Squall lines by themselves are not tornado producers. To produce a classic tornado, we need a mesocyclone, a deep and consistent rotating cyclone embedded within the storm, from which a tornado might spawn. A mesocyclone measures about two to six miles in diameter and the rotation is concentrated mostly between 10,000 to 20,000 feet. As a general rule, this does not develop in a squall line unless a break forms in the main line and strengthens, or this segment moves ahead of the line, or if an isolated storm forms ahead of the line.

However, weak tornadoes often do form. The quasi-linear convective-system tornado describes most squall line tornadoes. They are not well understood and in many cases due to their short scales of time and spatial dimension, only a trained forecaster can find them in WSR-88D radar data. They are common during the nighttime hours. There are some preferred locations for their development, for example, just north of the apex along the leading edge, but they can appear in unexpected areas. They can produce EF2 damage, so they shouldn’t be taken lightly.

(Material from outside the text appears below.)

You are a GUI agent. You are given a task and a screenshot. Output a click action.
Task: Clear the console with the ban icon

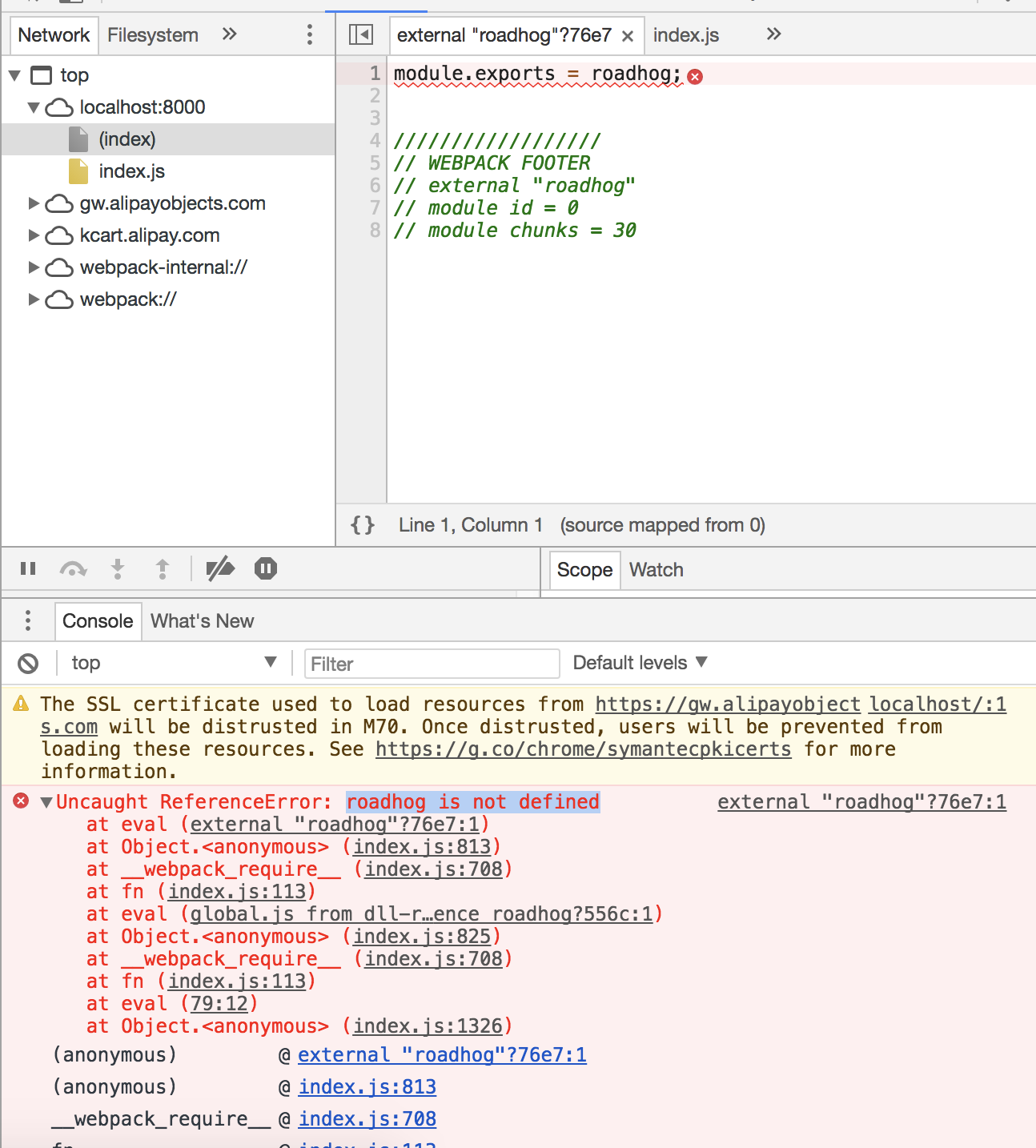(x=29, y=663)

One final type of squall line vortex is a gustnado. These are very shallow circulations that occur entirely within a few hundred feet of the surface. They are caused when vertical vorticity fields along the gust front wrap up and stretch quickly. These last no more than a minute, only briefly appear on radar, and they cannot be forecast. However they can peel roofs off, tear up hangars, and toss parked airplanes. Since they are common, they present tremendous danger if you’re landing with a storm nearby and a gust front is on the airfield or on the localizer.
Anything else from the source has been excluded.